In general operation, well liquids are carried out of well tubing by high velocity gas. However, as a well declines, liquids can start to fall back to the bottom of the well. This can result in production decreases because well liquids are not carried to the surface. In addition, the liquid fall back can exert back pressure on the formation, which can “load up” the well. Inflow from the formation is impeded as average flowing bottom hole pressure increases. A plunger lift system can provide a method for unloading fluids in hydrocarbon wells, whereby production can be increased and/or optimized with minimal interruption to production.
In a typical plunger lift system, a plunger can freely travel to the bottom of the well where it may be used to help push liquids to the surface where it is collected. Using the well's own energy for lift, the plunger rises to the surface from the bottom of the well, bringing up liquids. The mechanical interface created by the plunger between any accumulated liquids and gas helps to prevent liquid fallback. Not only does this help in boosting a well's lifting efficiency, the afore-mentioned back pressure can be relieved, which helps to increase inflow from the formation. A plunger can also help keep the well tubing free of paraffin, salt and/or scale build-up.
After the liquids that are carried by the plunger are discharged, and the gas pressure is reduced, the plunger descends by gravity to the bottom of the well for another cycle. When the plunger hits the bottom or contacts fluid in the well, gas pressure that has been allowed to build under the plunger will cause the plunger to rise again with any accumulated fluid.
As described above, a plunger travels to the bottom of the well so it can artificially lift liquids to the surface. The plunger's travel time can be dependent on factors such as geology, gas type, plunger type, etc. The disclosed device can help to minimize plunger travel time and maximize the ability of a plunger lift system to unload a well by incorporating one or more plungers in a system. In addition, the disclosed device can utilize pressure stored in the tubing of a lower stage to lift the fluid and plunger in a higher stage. The disclosed device can be used to partition a well's tubing into discrete and independent sections wherein discrete and independent plungers can operate.

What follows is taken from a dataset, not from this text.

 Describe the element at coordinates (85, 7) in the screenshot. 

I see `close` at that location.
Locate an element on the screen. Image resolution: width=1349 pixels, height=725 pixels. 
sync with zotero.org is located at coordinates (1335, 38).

U.S. Pat. No. 7,080,691 to Kegin discloses one such plunger lift tool. Kegin teaches a device that can be removably positioned in oil and gas wells to create multiple stages for use with multiple plungers. Kegin's tool comprises 1) a shaft assembly defining a passageway therein having a top, a spreader cone, and a bottom; 2) a sleeve defining a passageway therein having a top with an expandable bushing and a bottom; 3) a positioning means defining a passageway therein for removably installing said plunger lift tool in said well tubing, said positioning means attached to said bottom of said sleeve; 4) at least one shear pin for selectively holding said shaft assembly in position with said sleeve wherein said at least one shear pin breaks when a downward force F is applied to said top of said shaft assembly allowing said shaft assembly spreader cone to cooperate with said expandable bushing of said sleeve thereby creating a seal between said plunger lift tool and said well tubing; and a retrieval assembly attached to said top of said shaft assembly for removing said tool from said well wherein said retrieval assembly includes a bypass cage with a ball check valve therein. U.S. Pat. No. 7,080,692 to Kegin discloses a method of using such a plunger lift tool.
As disclosed in the above-mentioned references, Kegin's shear pin breaks so the sleeve can slide and the cone can spread to create the seal. After the tool is retrieved from its downhole location, the brass pins must be reset or replaced. Kegin's tool provides for a one-time use. In addition, the pins sheared from the device will fall into the tubing, potentially causing problems for a traveling plunger and other downhole equipment. Other problems encountered by the Kegin device can include damage to the tool itself when the bushing jams in the tubing and tears as it rubs against the tubing and joint collars when the cone fails to disengage the bushing or when the bushing fails to return to its original shape and diameter when the tool is to be removed from the well tubing. Parts of the tool, such as the bushing, must then be fished out of the tubing to prevent problems for a traveling plunger and other downhole equipment. If a device such as Kegin's is improperly set or positioned in a well tubing, the unit must be removed from the tubing and redressed before it can be repositioned (properly or improperly) in the tubing once again. In short, it must be completely removed from the well and redressed before it can be used again.